A sign on a Lithuanian border town: From now on, Russian cars will no longer be allowed to pass in the direction of the EU

Photo: IMAGO/Artur Widak / IMAGO/NurPhoto

The Baltic states of Estonia, Latvia and Lithuania have closed their borders to vehicles registered in Russia. In line with the guidelines of the EU Commission, no one will be allowed to cross the border into Estonia in a car with Russian license plates from Wednesday morning, according to the Interior Ministry in Tallinn.

Estonia thus follows the other two Baltic states, Latvia and Lithuania, where the rule already applies. Cars with Russian license plates must therefore turn back at the external borders of the three EU and NATO states. Otherwise, the vehicles could be confiscated, it said.

Exceptions apply, for example, to transit traffic between Russia and its Baltic exclave of Kaliningrad and to vehicles used by diplomatic and consular missions. Conversely, cars with Russian license plates are allowed to leave the Baltic states across the EU's external border, provided that they are only used as a means of transport.

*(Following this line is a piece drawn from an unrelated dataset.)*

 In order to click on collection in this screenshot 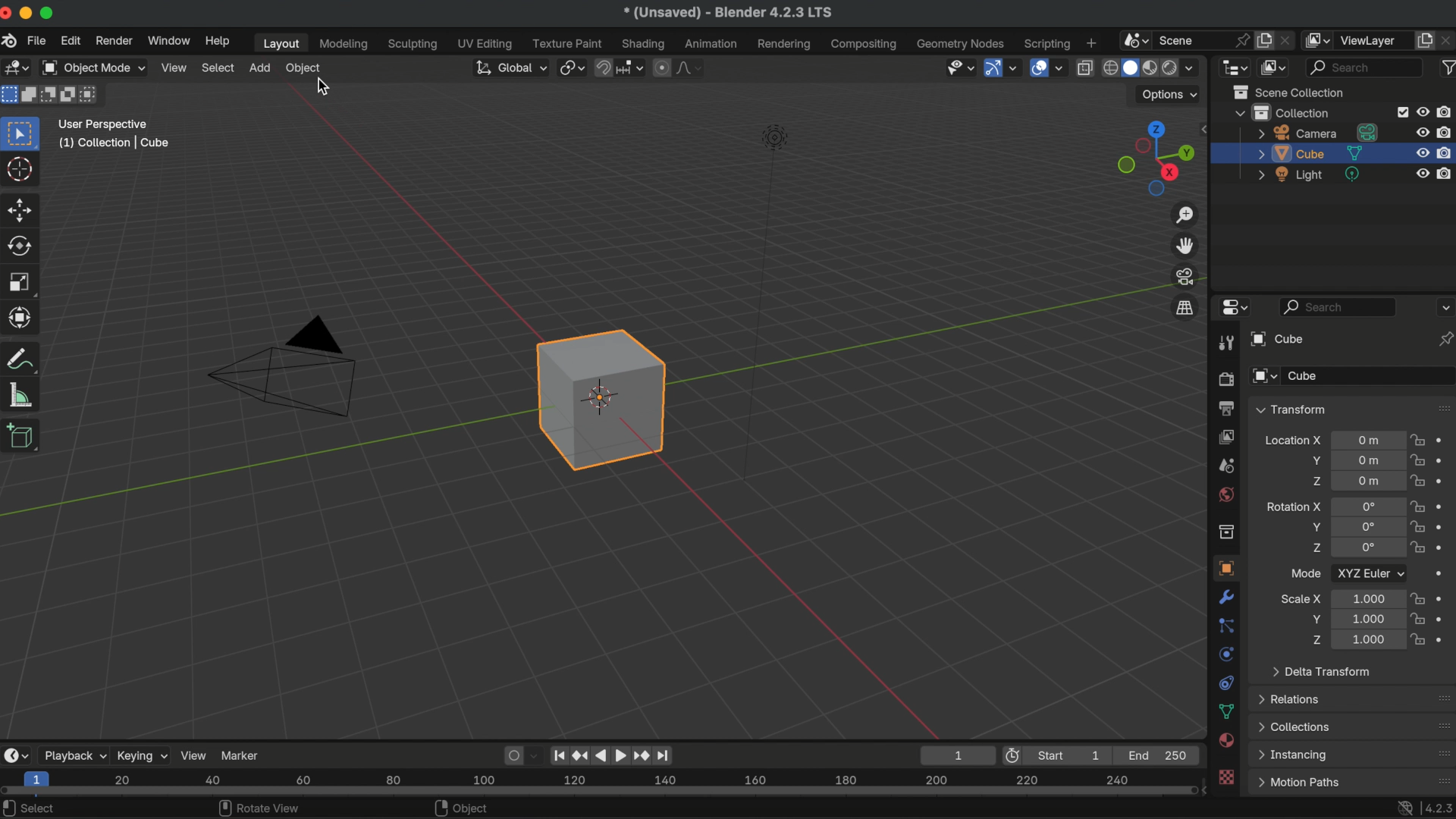, I will do `click(1282, 112)`.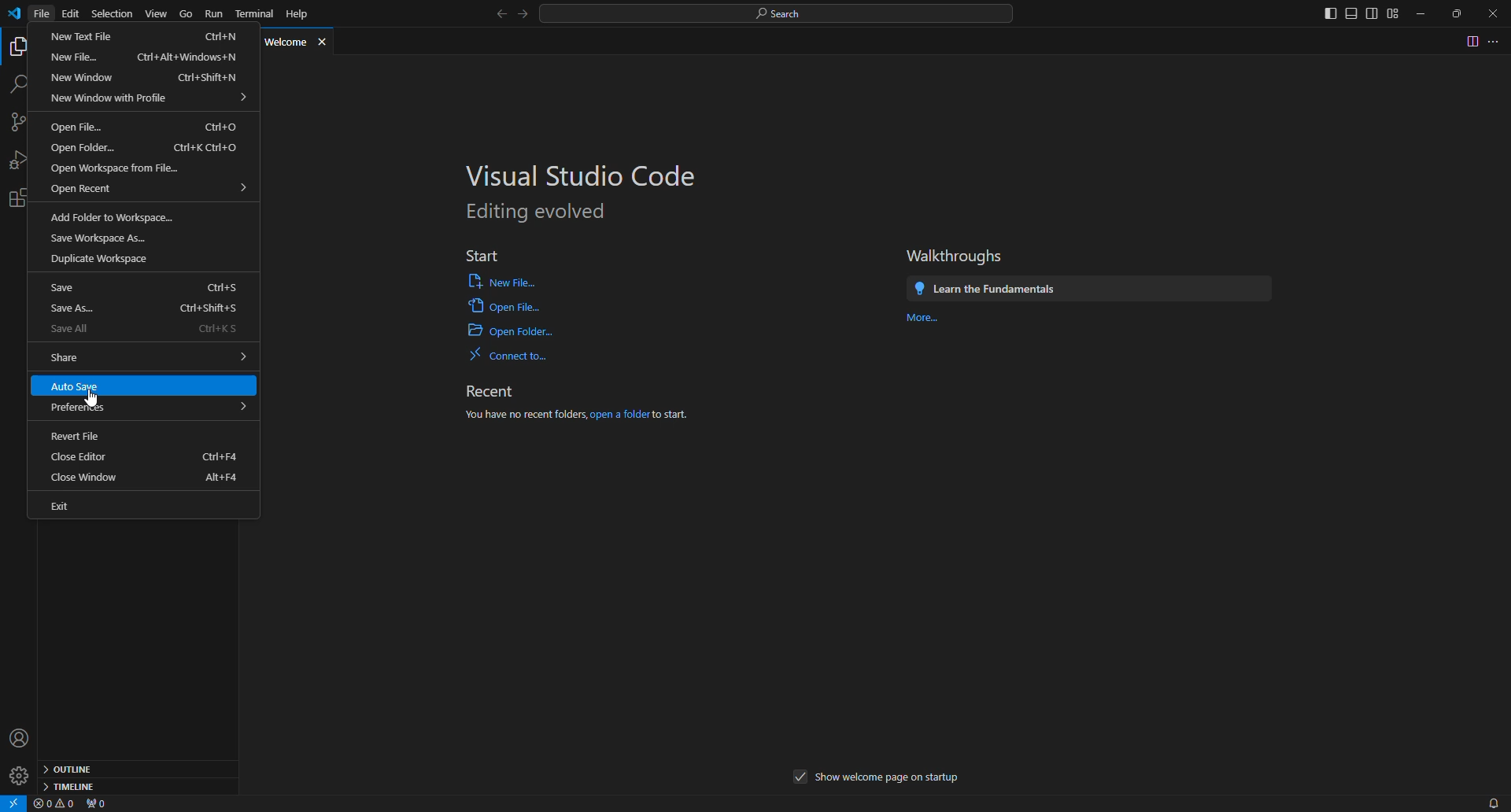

The background to this is a clarification by the EU Commission on 8 September on the implementation of the EU sanctions imposed on Russia. According to this, vehicles registered in Russia are no longer allowed to enter the territory of the EU. It does not matter whether they are used privately or commercially.

"We cannot allow the citizens of an aggressor state to enjoy the benefits of freedom and democracy while Russia continues its genocide in Ukraine," said Estonian Foreign Minister Margus Tsahkna. The binding entry ban is right and the restrictions will have a greater impact if they are implemented together.

In response to Russia's war against Ukraine, the Baltic states, together with Poland, had previously stopped entry for many people from the neighboring country almost a year ago.